Copy the passage of the acanthodendrilline paper below word for word, from "Nachanun Sirimangkalakitti; Masashi" to "line than (R)-1.".

__Selected extract__:
============================================================

Synthesis and Absolute Configuration of Acanthodendrilline, a New Cytotoxic Bromotyrosine Alkaloid from the Thai Marine Sponge Acanthodendrilla sp.

Nachanun Sirimangkalakitti; Masashi Yokoya; Supakarn Chamni; Pithi Chanvorachote; Anuchit Plubrukrn; Naoki Saito; Khanit Suwanborirux

doi:10.1248/cpb.c15-00901

Abstract

Acanthodendrilline (1), a new bromotyrosine alkaloid, was isolated from the Thai marine sponge Acanthodendrilla sp. The structure of 1 was fully characterized by spectroscopic analysis, in agreement with the synthesized compound used to resolve the single chiral center at C-11. Total synthesis of the enantiomers of 1 allowed for the comparison of specific rotation values and hence the determination of the absolute configuration as 11-S. Cytotoxicity evaluation revealed that (S)-1 exhibited approximately three-fold more potent cytotoxicity against the human non-small cell lung cancer H292 cell line than (R)-1.

Bromotyrosine alkaloids are a large group of secondary metabolites and commonly found in marine sponges.¹⁾ The remarkable diversities of their chemical structures, together with the wide range of bioactivities, including antimicrobial,^2–6) antiviral,⁷⁾ antiprotozoal,⁸⁾ cytotoxic,^3,4,9–12) anti-inflammatory,¹³⁾ and enzyme inhibitory activities,^14–16) make them highly attractive to both natural product chemists and molecular biologists. In the course of our search for bioactive secondary metabolites from Thai marine organisms, we recently reported the isolation of a series of bromotyrosine alkaloids from the Thai marine sponge Acanthodendrilla sp. along with homoaerothionin, a potent cholinesterase inhibitor¹⁷⁾ (Fig. 1). In addition, several bromotyrosine alkaloids isolated from this sponge, including verongiaquinol, aerothionin, 11-oxoaerothionin, and 11,19-dideoxyfistularin-3 (Fig. 1), were previously reported by other research groups as cytotoxic agents against several cancer cell lines.^3,4,12,18)

Fig. 1. Structures of Bioactive Bromotyrosine Alkaloids Isolated from the Thai Marine Sponge Acanthodendrilla sp.

============================================================

__Extracted material__:
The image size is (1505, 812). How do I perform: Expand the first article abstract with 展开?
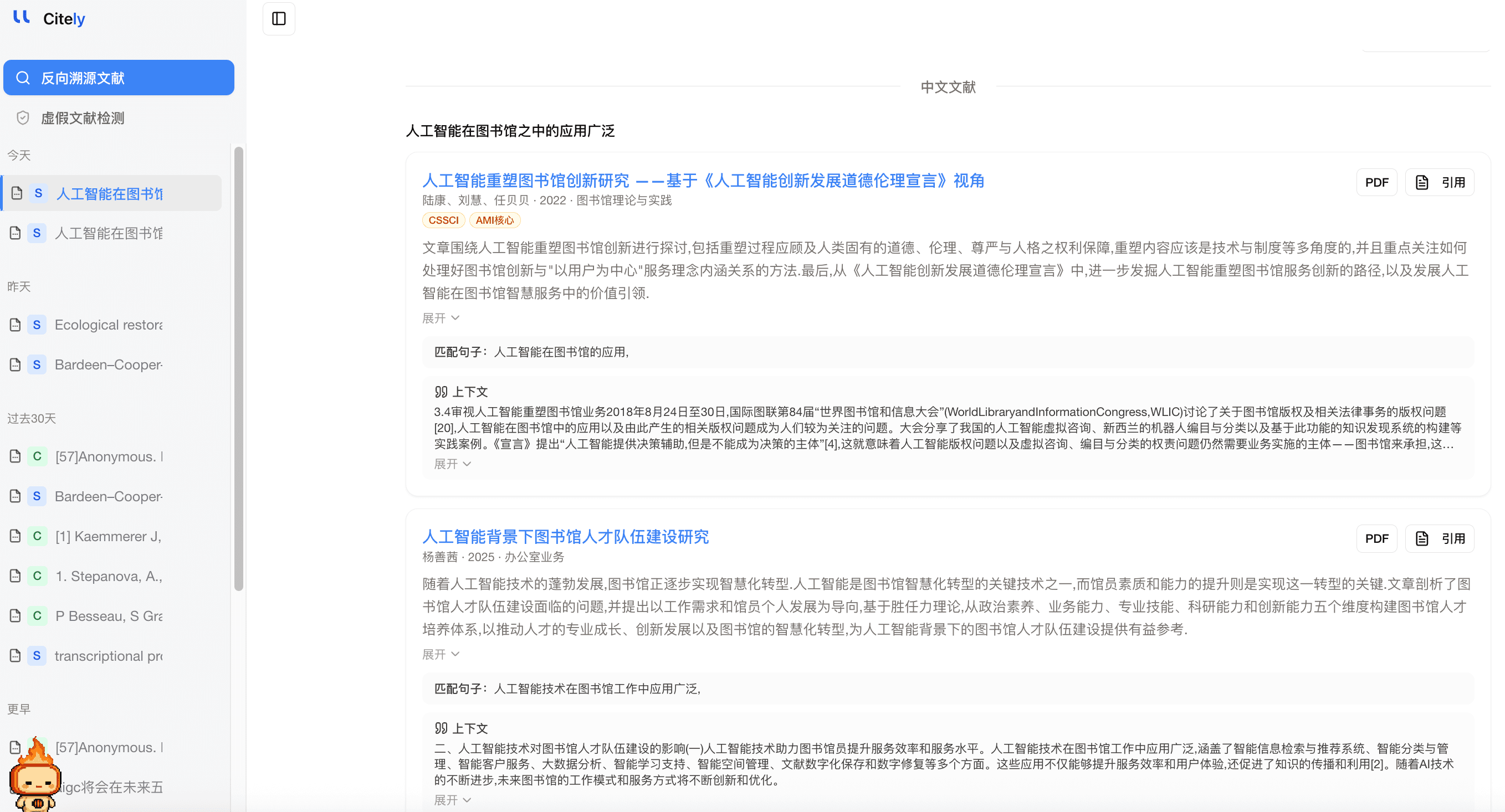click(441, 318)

============================================================

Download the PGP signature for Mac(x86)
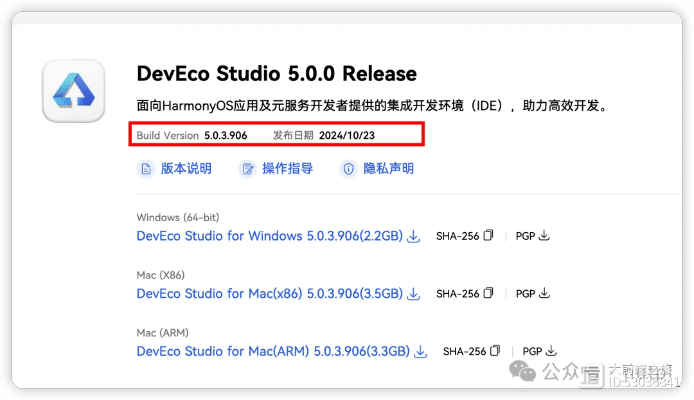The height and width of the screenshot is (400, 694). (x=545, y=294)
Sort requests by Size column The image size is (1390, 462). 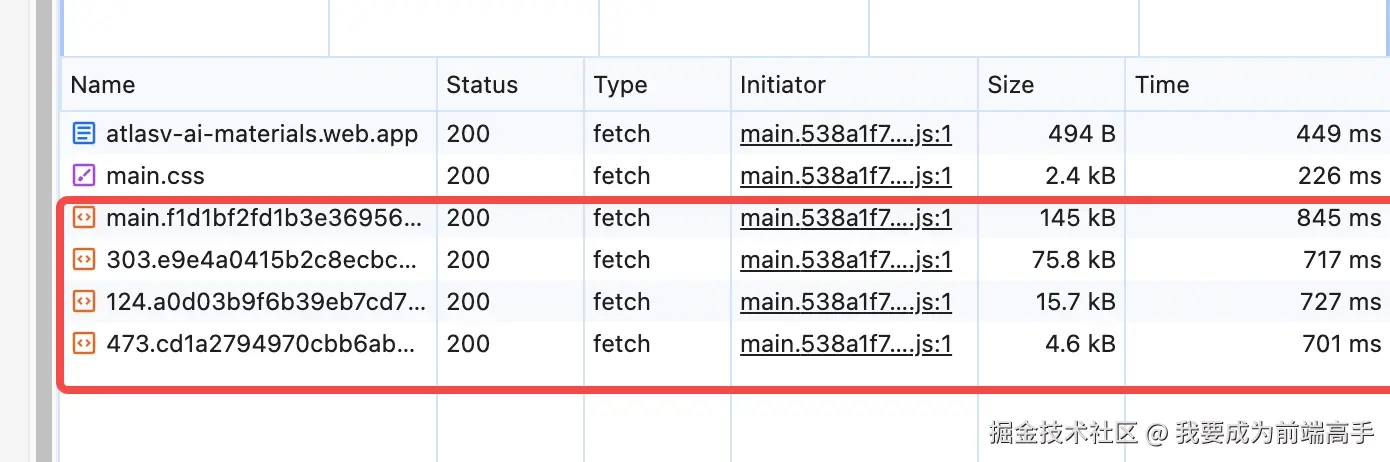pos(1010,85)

============================================================

__Answer box__:
Nachanun Sirimangkalakitti; Masashi Yokoya; Supakarn Chamni; Pithi Chanvorachote; Anuchit Plubrukrn; Naoki Saito; Khanit Suwanborirux

doi:10.1248/cpb.c15-00901

Abstract

Acanthodendrilline (1), a new bromotyrosine alkaloid, was isolated from the Thai marine sponge Acanthodendrilla sp. The structure of 1 was fully characterized by spectroscopic analysis, in agreement with the synthesized compound used to resolve the single chiral center at C-11. Total synthesis of the enantiomers of 1 allowed for the comparison of specific rotation values and hence the determination of the absolute configuration as 11-S. Cytotoxicity evaluation revealed that (S)-1 exhibited approximately three-fold more potent cytotoxicity against the human non-small cell lung cancer H292 cell line than (R)-1.